The term parallel computing has been in use the longest; Geoffrey Fox (Caltech physics professor and hypercube computer pioneer) started using the term concurrent instead of parallel in the mid-1980s because at the time, the term parallel was most often applied to Single-Instruction, Multiple-Data (SIMD) systems that were not as flexible as the Multiple-Instruction, Multiple Data (MIMD) systems like the hypercube clusters that Fox helped develop and study. Concurrency was a good way to convey the notion that many processor-memory pairs were busy at the same time, with different system clocks and different instruction streams.
It is safe to use the terms interchangeably in technical papers and be understood. There is no "faux pas" in doing so, and parallel computing is understood to mean all forms of computing where more work is done through simultaneous activity, not necessarily SIMD. It is a far more common generic term. A Google search on "parallel computing" produces almost three million hits; a Google search on "concurrent computing" produces only about 100,000 hits.
That said, when I write papers on parallel computing, I think of three pairs of antonyms:
Parallel is the opposite of serial.
Concurrent is the opposite of sequential.

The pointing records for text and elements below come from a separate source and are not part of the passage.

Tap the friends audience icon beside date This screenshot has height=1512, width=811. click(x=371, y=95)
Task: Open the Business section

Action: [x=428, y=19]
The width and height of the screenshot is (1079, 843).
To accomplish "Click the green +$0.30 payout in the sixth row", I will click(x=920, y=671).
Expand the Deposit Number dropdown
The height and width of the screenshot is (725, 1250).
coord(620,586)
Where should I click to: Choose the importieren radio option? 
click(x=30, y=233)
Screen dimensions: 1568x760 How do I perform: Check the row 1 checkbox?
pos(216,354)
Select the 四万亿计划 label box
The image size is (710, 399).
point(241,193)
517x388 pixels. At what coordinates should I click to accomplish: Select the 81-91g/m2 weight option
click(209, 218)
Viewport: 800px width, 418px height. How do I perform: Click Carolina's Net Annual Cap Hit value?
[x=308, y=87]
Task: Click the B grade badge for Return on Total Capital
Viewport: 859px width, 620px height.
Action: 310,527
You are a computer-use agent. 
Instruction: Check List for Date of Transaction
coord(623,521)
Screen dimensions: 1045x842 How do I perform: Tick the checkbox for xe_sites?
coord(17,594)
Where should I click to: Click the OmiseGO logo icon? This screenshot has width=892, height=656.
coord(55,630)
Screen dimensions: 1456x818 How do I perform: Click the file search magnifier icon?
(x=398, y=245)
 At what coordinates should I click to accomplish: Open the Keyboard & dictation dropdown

Vector is the opposite of scalar.
I threw in vector computing because there are still those who occasionally use it as a synonym for parallel computing, when they talk about it at all anymore. Vector computing means applying an operation to a list containing more than one value, often (but not always) by means of a sort of pipelined, assembly-line flow of data to improve performance. As an analogy, an orchestral performance of a symphony is concurrency; a chorus singing in unison is operating in parallel; singing a round like "Row, Row, Row Your Boat" is like vector processing.
In summary, if anyone draws a distinction between concurrent and parallel, it is likely that they mean concurrency to be any kind of overlap in time, doing any kind of task, whereas parallel implies the simultaneous tasks tend to start and end at nearly the same time so they are well matched.